August Belmont IV (December 30, 1908 – July 10, 1995) was an American Investment banker and thoroughbred racehorse owner.

Biography
He was born on December 30, 1908, to August Belmont III (1882–1919) and Alice W. de Goicouria, he was a fourth generation banker and racehorse owner.

While a nineteen-year-old student he inherited Belcourt Castle in Newport, Rhode Island, from his uncle, Oliver Belmont. However, he did not keep the property and it was transferred to another uncle, Perry Belmont. A graduate of Harvard University, in 1931 August Belmont IV went to work for the securities firm of Bonbright & Co. and remained in the industry for the rest of his working life.
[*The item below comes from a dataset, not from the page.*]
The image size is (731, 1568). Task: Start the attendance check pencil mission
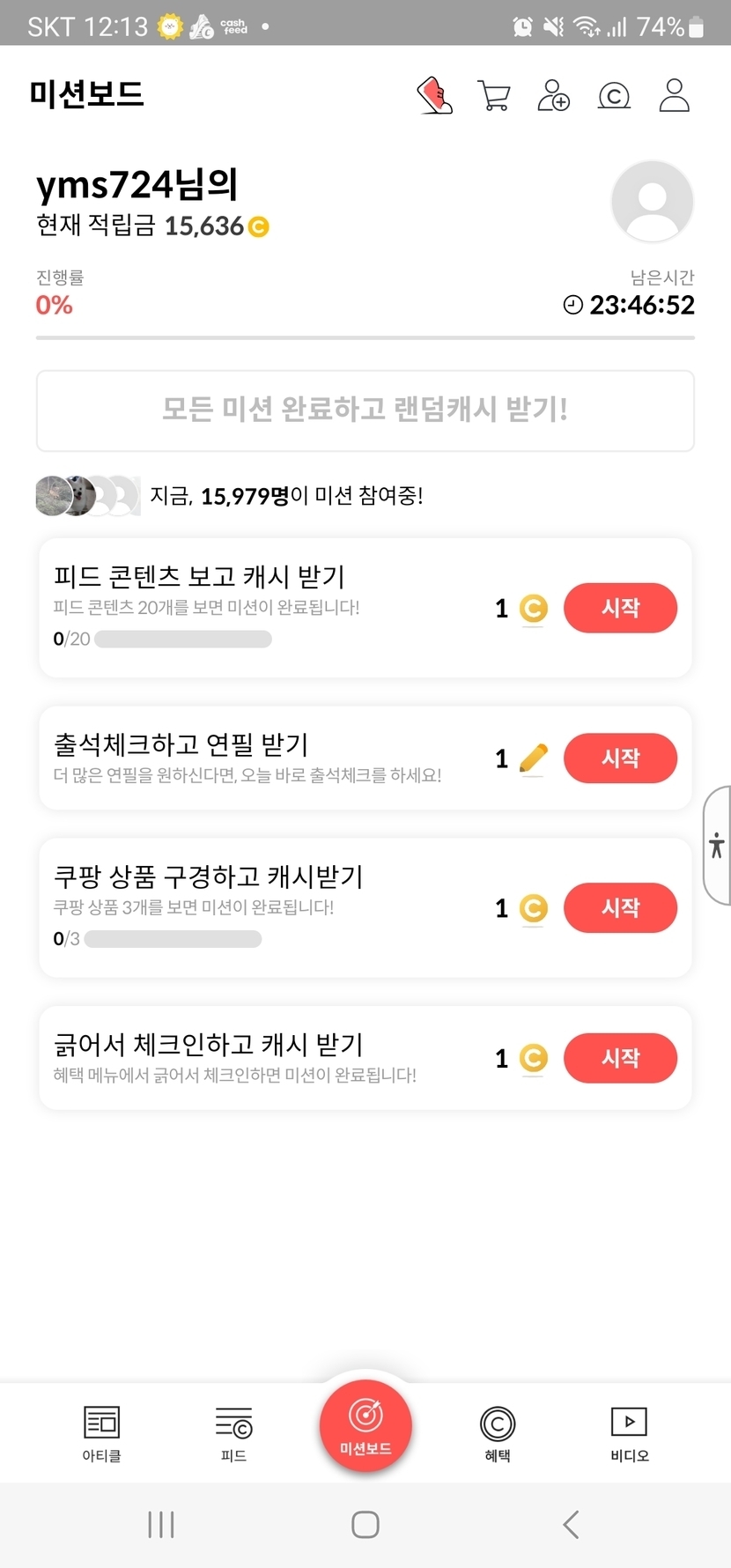pyautogui.click(x=620, y=758)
In the latter part of the 1940s he was hired by close friend Douglas Dillon to work for Dillon, Read & Co. Belmont became a partner in the investment banking firm and served as its president from 1962 until his retirement in 1971.

He was first married in 1931 to Elizabeth Lee Saltonstall of Boston with whom he had four children. They divorced in 1946 and he married Mrs. Louise Vietor Winston.

In 1982, August Belmont IV became chairman of The Jockey Club.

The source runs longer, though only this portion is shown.